Wednesday, 8 February 2017

Germany: Deductibility of royalty payments proposed to be restricted

Germany’s Ministry of Finance (MOF) published a first draft of a law on 19 December 2016 that would limit the deductibility of certain related party royalty payments. Specifically, the draft law would apply to royalty payments that
result in the “low taxation” of the royalty income at the level of the recipient due to the application of an intellectual property (IP) regime (IP box, patent box, license box, etc.), in situations where the IP regime is not based on the “nexus approach” described in action 5 of the OECD’s BEPS project. If approved, the proposed rule would apply to royalty payments that become due after 31 December 2017.
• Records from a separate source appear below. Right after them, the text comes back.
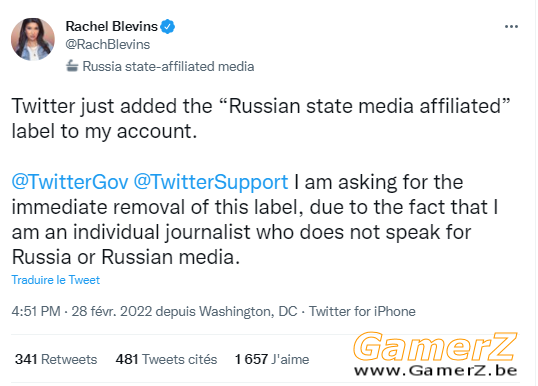538x386 pixels.
Task: Click the Rachel Blevins display name
Action: 112,26
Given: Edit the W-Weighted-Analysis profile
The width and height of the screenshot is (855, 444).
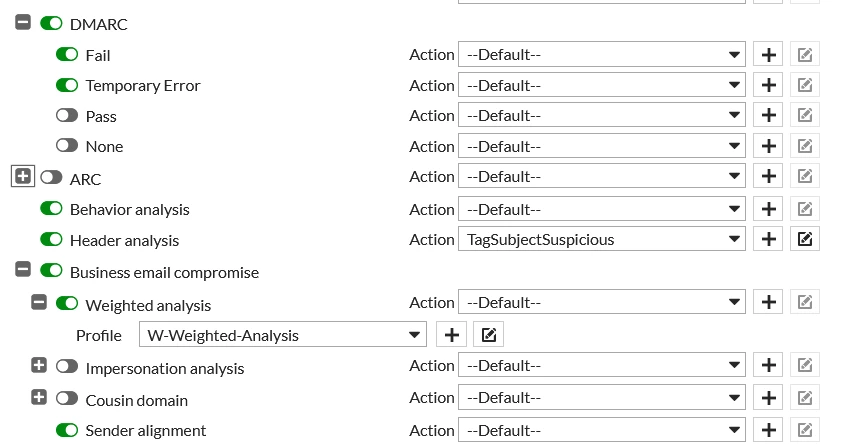Looking at the screenshot, I should (488, 334).
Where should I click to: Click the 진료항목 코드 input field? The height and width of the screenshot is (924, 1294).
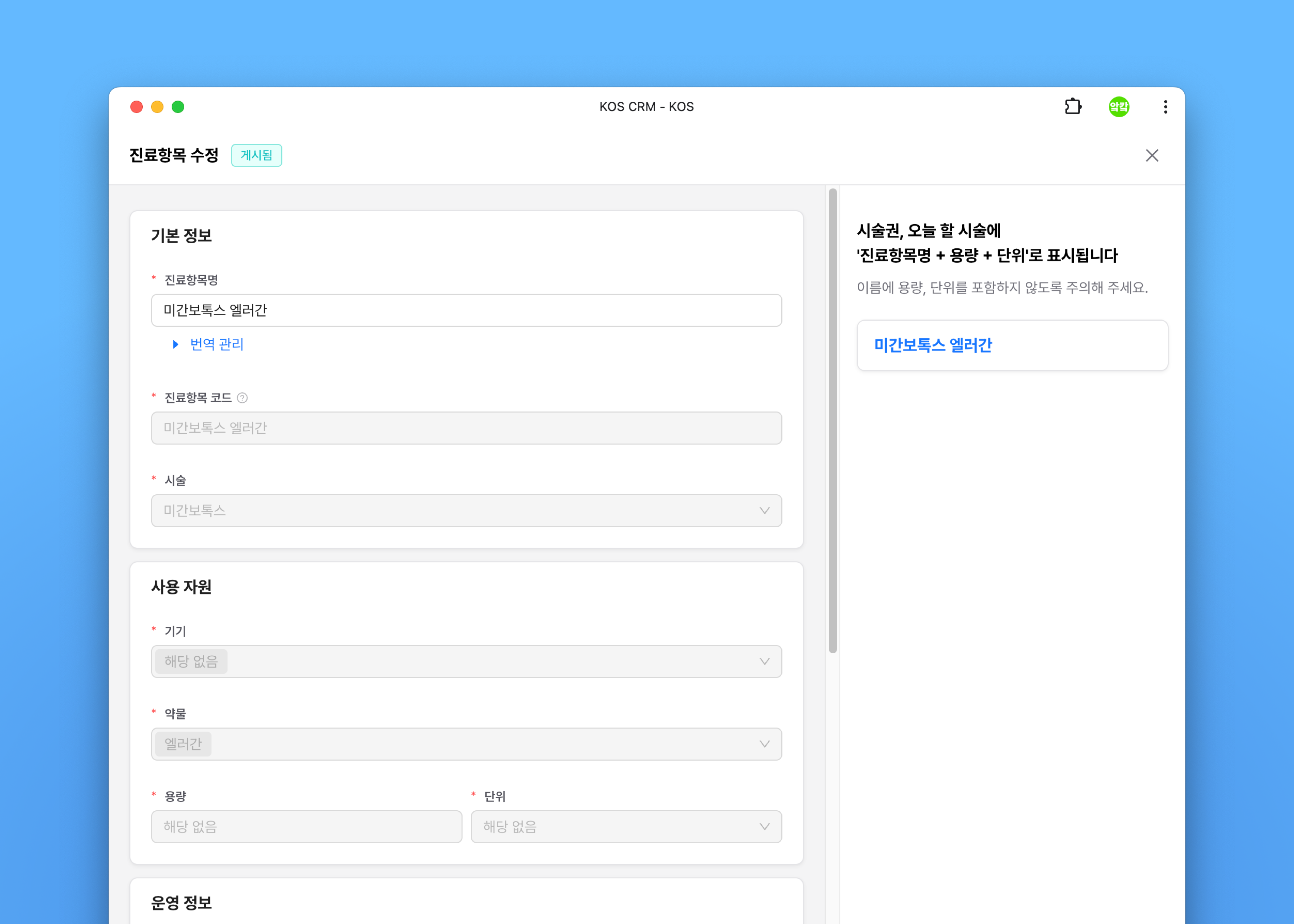tap(466, 428)
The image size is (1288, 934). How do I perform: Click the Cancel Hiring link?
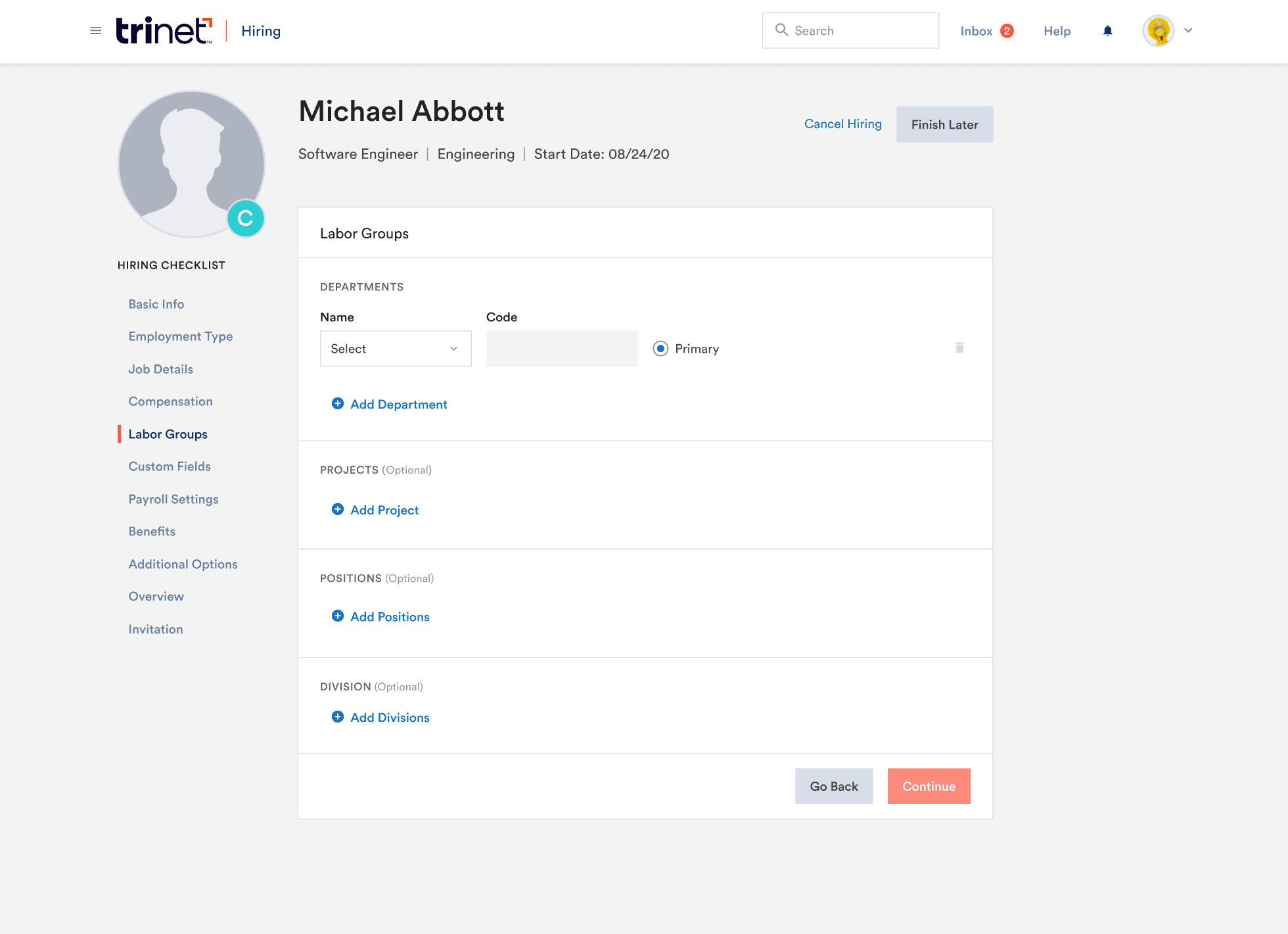click(842, 124)
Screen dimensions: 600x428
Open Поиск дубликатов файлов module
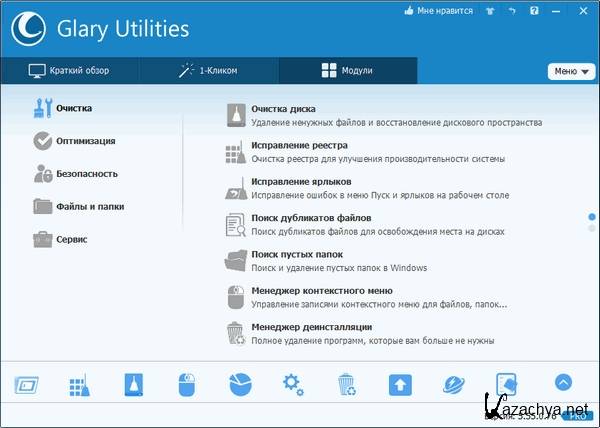[x=302, y=217]
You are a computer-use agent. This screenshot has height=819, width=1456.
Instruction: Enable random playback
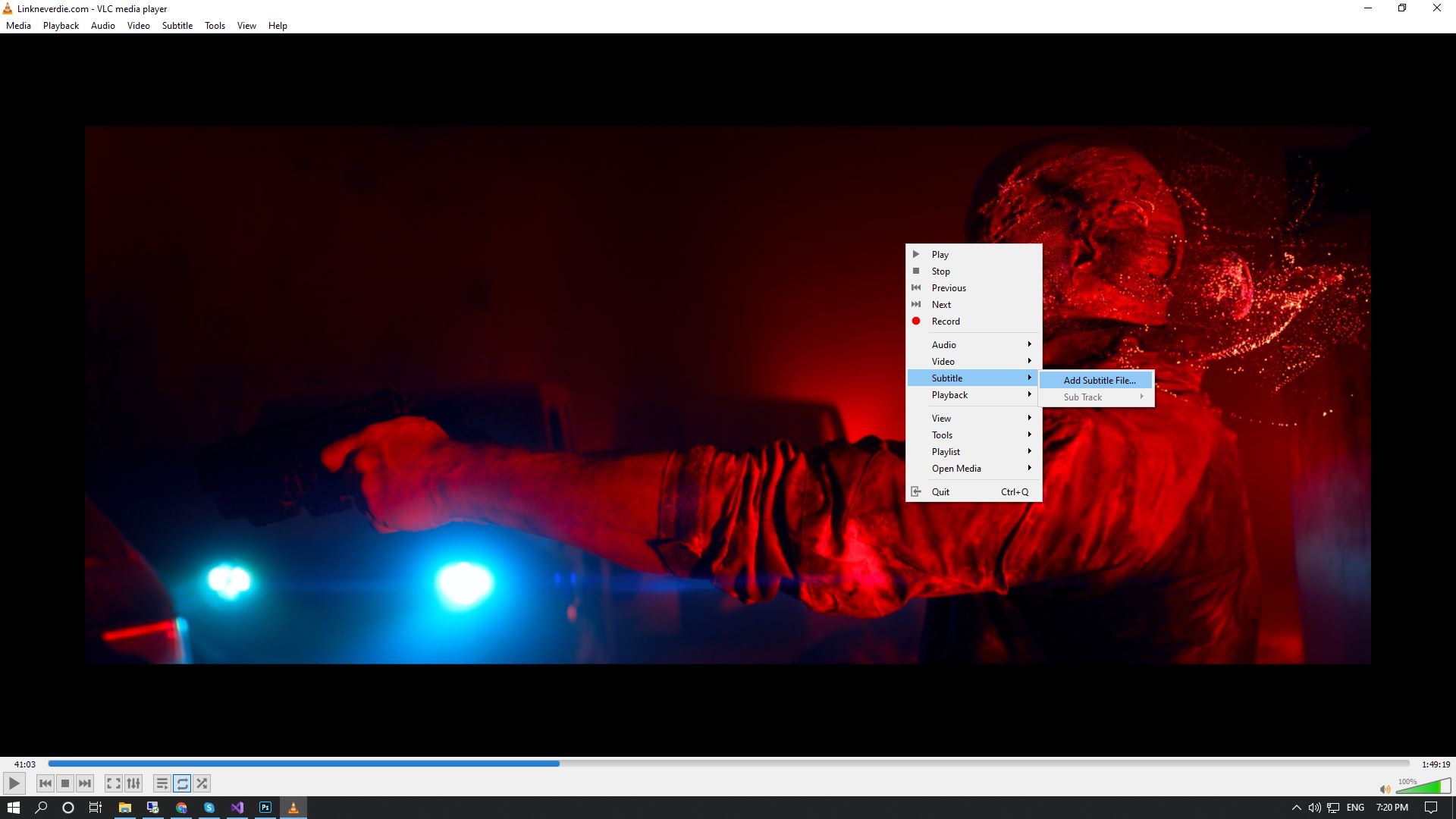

The draft law targets beneficial “non-nexus”-based IP regimes – low taxation (or nontaxation) of royalty income based on the general taxation of the recipient would not be within the scope of the proposed rules. The restriction on
deductibility would apply only to royalty payments between related parties; payments made to unrelated parties would not be affected.
The draft law also targets payments to indirect recipients that benefit from a non-nexus-based IP regime resulting in low taxation. This measure would disallow deductions in back-to-back royalty structures where only an indirect recipient benefits from such a regime.
“Low taxation” for purposes of the draft law generally would mean an effective tax rate of less than 25%. However, low taxation would not automatically result in a full disallowance of the deduction for the royalty payment. The percentage of the disallowed royalty payment would be calculated based on the applicable tax benefit at the level of the recipient (i.e. the difference between the applicable tax rate and a 25% tax rate).
“Nexus-based” preferential tax regimes that would fall outside the scope of the proposed rule include those regimes whose benefits depend on a substantial economic activity. The draft law provides that a substantial economic activity
would not exist where the recipient of the royalty payment did not fully or predominantly develop the underlying IP in its own business operations (e.g. if the IP was developed by related parties or acquired).
The draft law provides an exception from the restrictions for payments regarding trademark rights.
The government is expected to decide whether to move forward with this initiative on 25 January 2017.